Your task: With pictures omitted, copy exactly the lines from the one containing "Click the ENS amount 309.19K cell" through the end of the records below.
Segment Start: Given data
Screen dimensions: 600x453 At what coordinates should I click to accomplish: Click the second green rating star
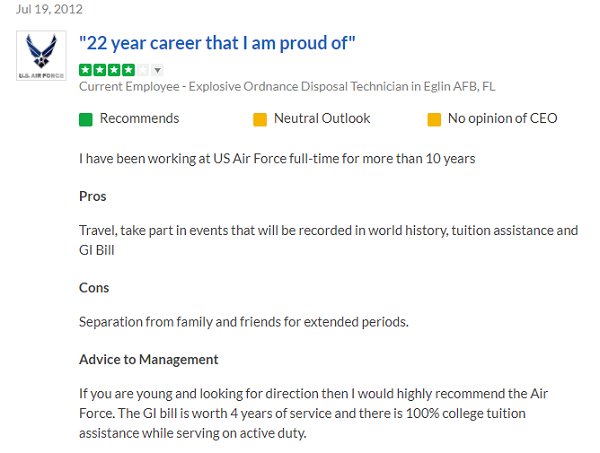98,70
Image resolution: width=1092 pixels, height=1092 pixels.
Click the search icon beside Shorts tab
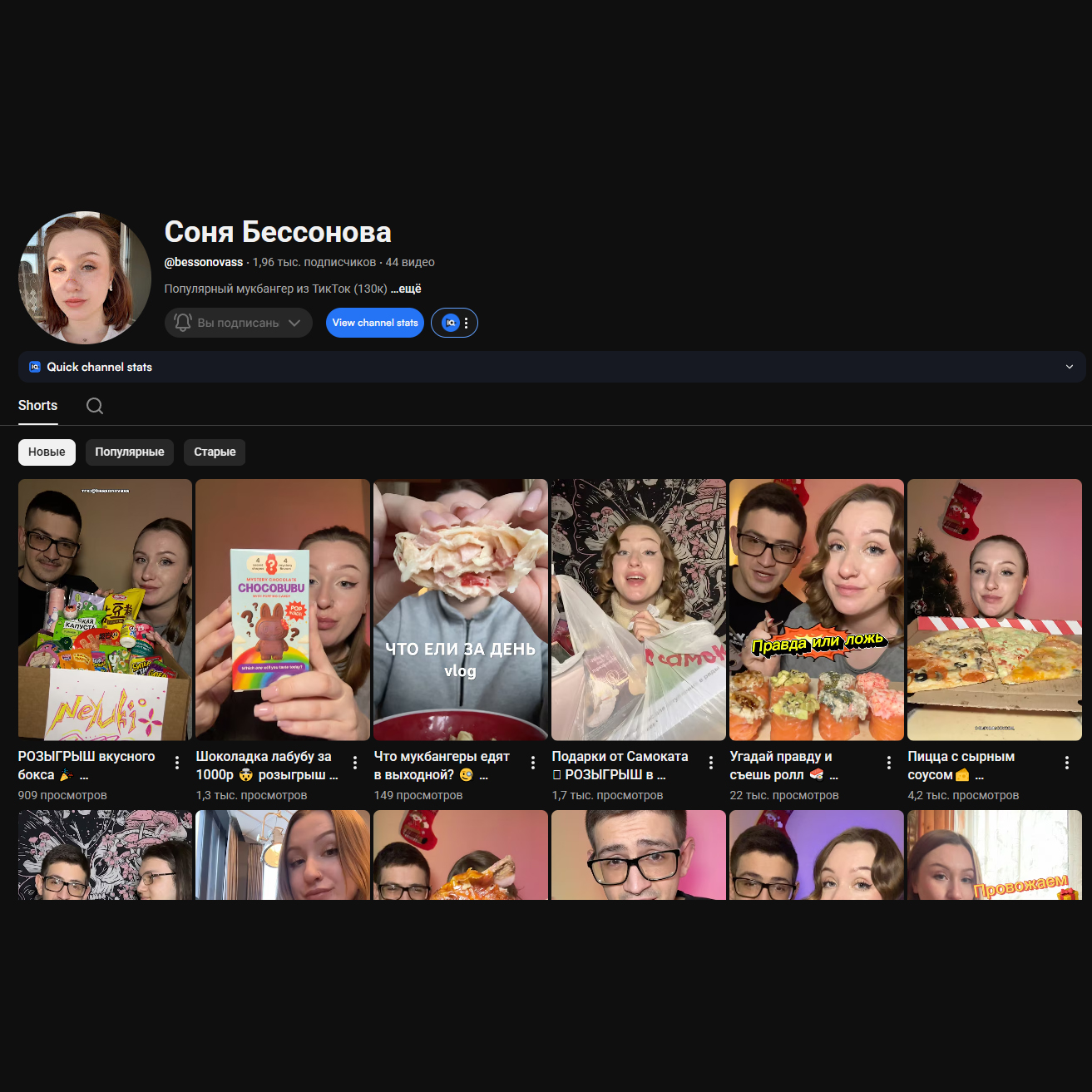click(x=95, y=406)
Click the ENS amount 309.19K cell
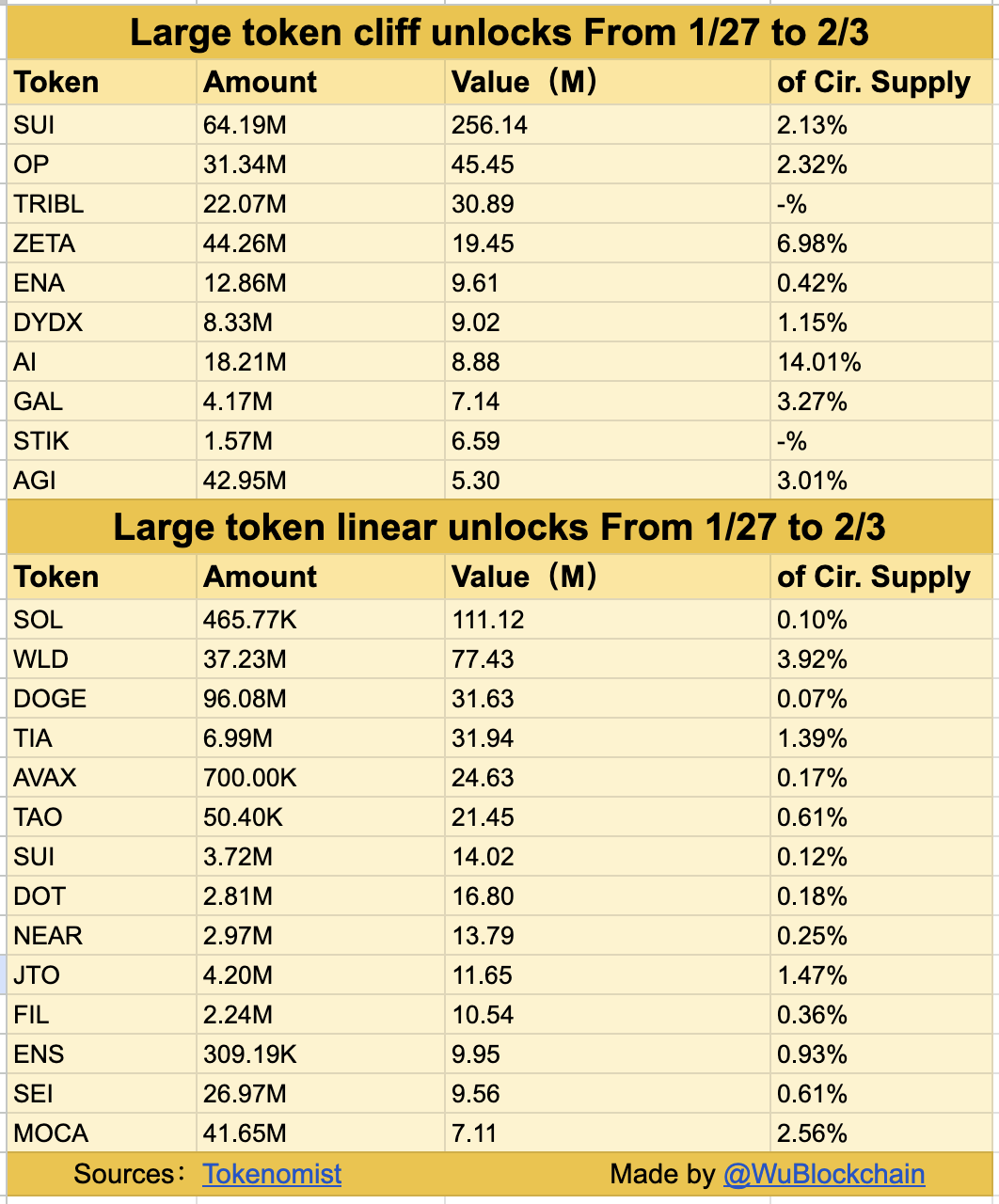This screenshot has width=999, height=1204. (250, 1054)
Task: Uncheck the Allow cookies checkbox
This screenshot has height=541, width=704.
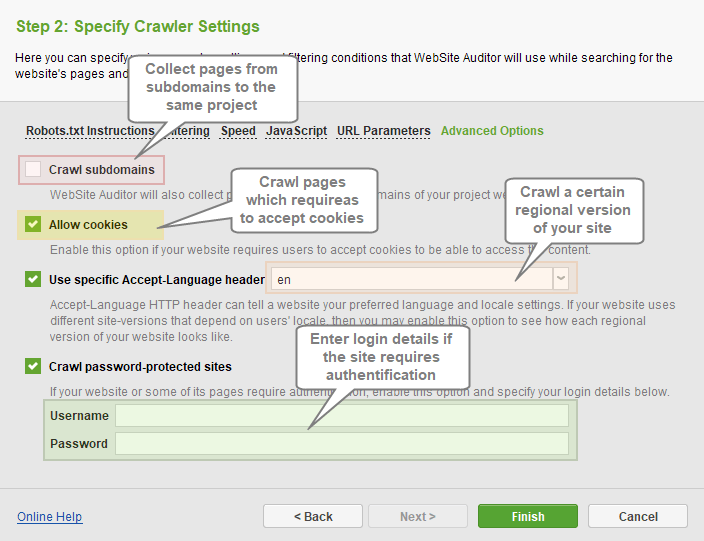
Segment End: Given data
Reply to the exercise:
Click the ENS amount 309.19K cell
This screenshot has width=999, height=1204. (250, 1054)
Task: Uncheck the Allow cookies checkbox
This screenshot has height=541, width=704.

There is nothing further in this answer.